== Segment start ==

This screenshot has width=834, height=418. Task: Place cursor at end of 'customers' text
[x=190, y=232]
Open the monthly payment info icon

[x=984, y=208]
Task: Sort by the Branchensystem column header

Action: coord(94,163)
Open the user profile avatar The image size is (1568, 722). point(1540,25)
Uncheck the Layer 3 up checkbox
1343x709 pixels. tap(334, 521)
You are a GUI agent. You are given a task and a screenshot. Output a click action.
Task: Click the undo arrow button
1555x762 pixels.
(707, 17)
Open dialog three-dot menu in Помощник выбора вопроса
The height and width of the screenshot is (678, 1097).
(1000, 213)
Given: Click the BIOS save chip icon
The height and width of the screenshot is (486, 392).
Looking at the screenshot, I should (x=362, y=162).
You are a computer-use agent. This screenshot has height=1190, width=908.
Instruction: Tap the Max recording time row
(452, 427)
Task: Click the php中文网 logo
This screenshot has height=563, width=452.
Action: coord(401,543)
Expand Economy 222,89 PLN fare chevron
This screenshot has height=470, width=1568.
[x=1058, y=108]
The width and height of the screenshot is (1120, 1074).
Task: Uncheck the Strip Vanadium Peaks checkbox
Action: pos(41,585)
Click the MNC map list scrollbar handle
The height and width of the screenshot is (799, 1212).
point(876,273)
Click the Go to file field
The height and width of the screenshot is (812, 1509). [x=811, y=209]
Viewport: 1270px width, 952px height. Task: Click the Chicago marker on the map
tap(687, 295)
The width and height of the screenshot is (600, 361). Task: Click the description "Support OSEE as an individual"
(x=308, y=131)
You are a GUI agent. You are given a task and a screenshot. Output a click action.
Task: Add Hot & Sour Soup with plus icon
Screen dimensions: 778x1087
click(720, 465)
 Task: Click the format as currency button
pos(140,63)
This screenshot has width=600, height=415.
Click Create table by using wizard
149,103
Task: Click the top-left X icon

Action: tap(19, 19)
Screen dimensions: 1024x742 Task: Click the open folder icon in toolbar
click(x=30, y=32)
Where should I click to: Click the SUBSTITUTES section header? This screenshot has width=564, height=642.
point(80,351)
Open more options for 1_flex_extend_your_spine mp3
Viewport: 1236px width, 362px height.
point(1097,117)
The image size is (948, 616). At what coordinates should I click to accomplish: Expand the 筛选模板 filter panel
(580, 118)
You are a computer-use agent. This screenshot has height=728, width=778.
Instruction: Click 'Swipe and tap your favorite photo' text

== Segment end ==

Problem details:
Your task is to transcribe the line containing "Task: Click the format as currency button" and every line after it, through the last line of the data, exactly as written and with nothing more.

Written answer:
 Task: Click the format as currency button
pos(140,63)
This screenshot has width=600, height=415.
Click Create table by using wizard
149,103
Task: Click the top-left X icon

Action: tap(19, 19)
Screen dimensions: 1024x742 Task: Click the open folder icon in toolbar
click(x=30, y=32)
Where should I click to: Click the SUBSTITUTES section header? This screenshot has width=564, height=642.
point(80,351)
Open more options for 1_flex_extend_your_spine mp3
Viewport: 1236px width, 362px height.
point(1097,117)
The image size is (948, 616). At what coordinates should I click to accomplish: Expand the 筛选模板 filter panel
(580, 118)
You are a computer-use agent. This screenshot has height=728, width=778.
Instruction: Click 'Swipe and tap your favorite photo' text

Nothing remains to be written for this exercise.